• [Task item]:
The required output is the exact run of lines below that opens at the line with "Task: Click the Bluetooth category icon" and closes at the line with "409x562 pixels.".

• [Supplied entries]:
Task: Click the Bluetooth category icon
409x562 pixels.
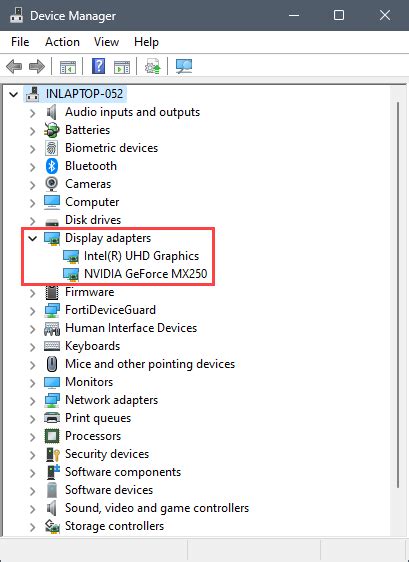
...
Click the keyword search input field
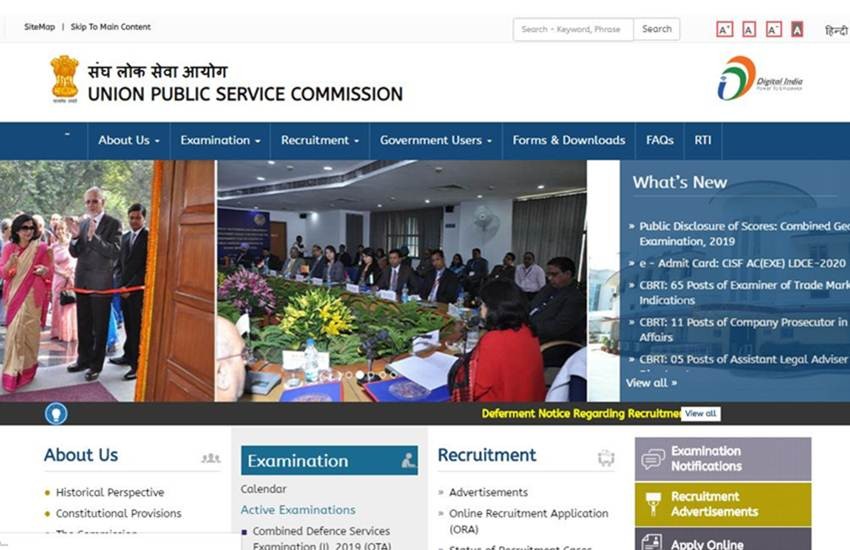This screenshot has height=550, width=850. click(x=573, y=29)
...
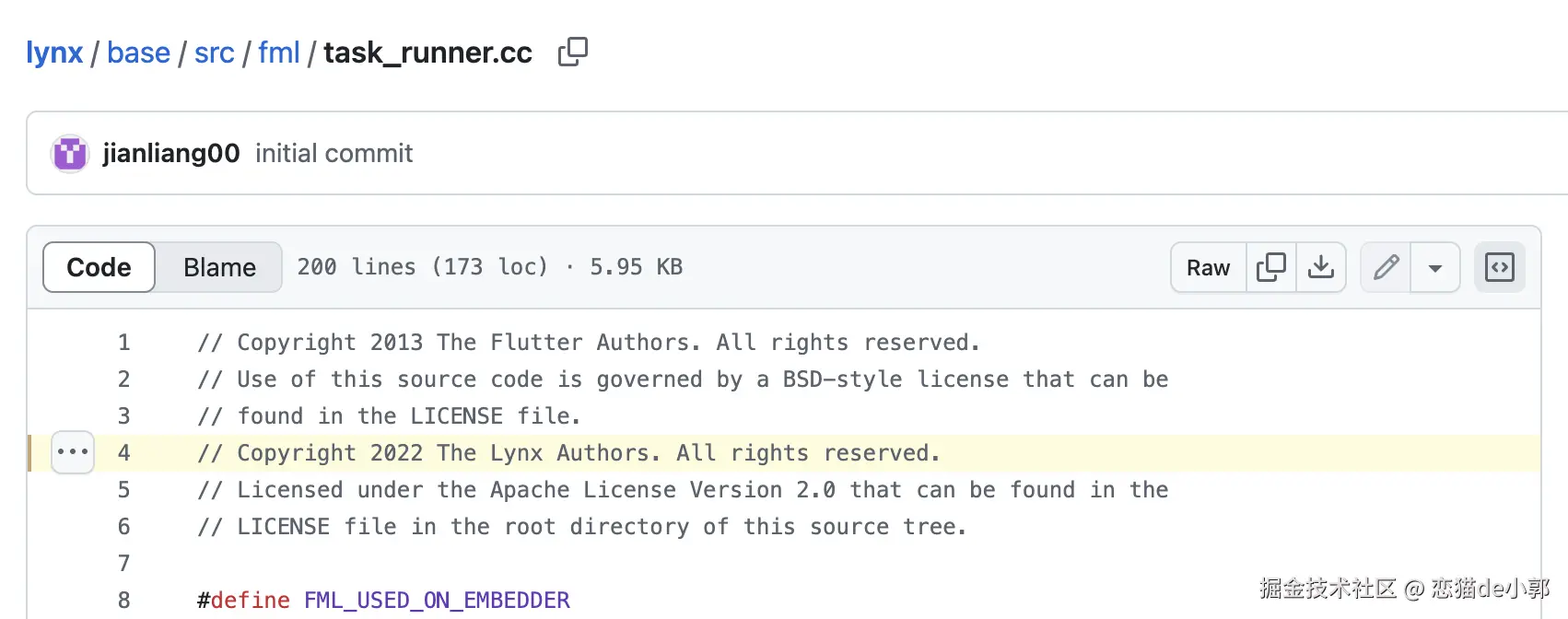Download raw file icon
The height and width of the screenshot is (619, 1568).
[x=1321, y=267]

• [Task solution]:
Task: Click the Bluetooth category icon
409x562 pixels.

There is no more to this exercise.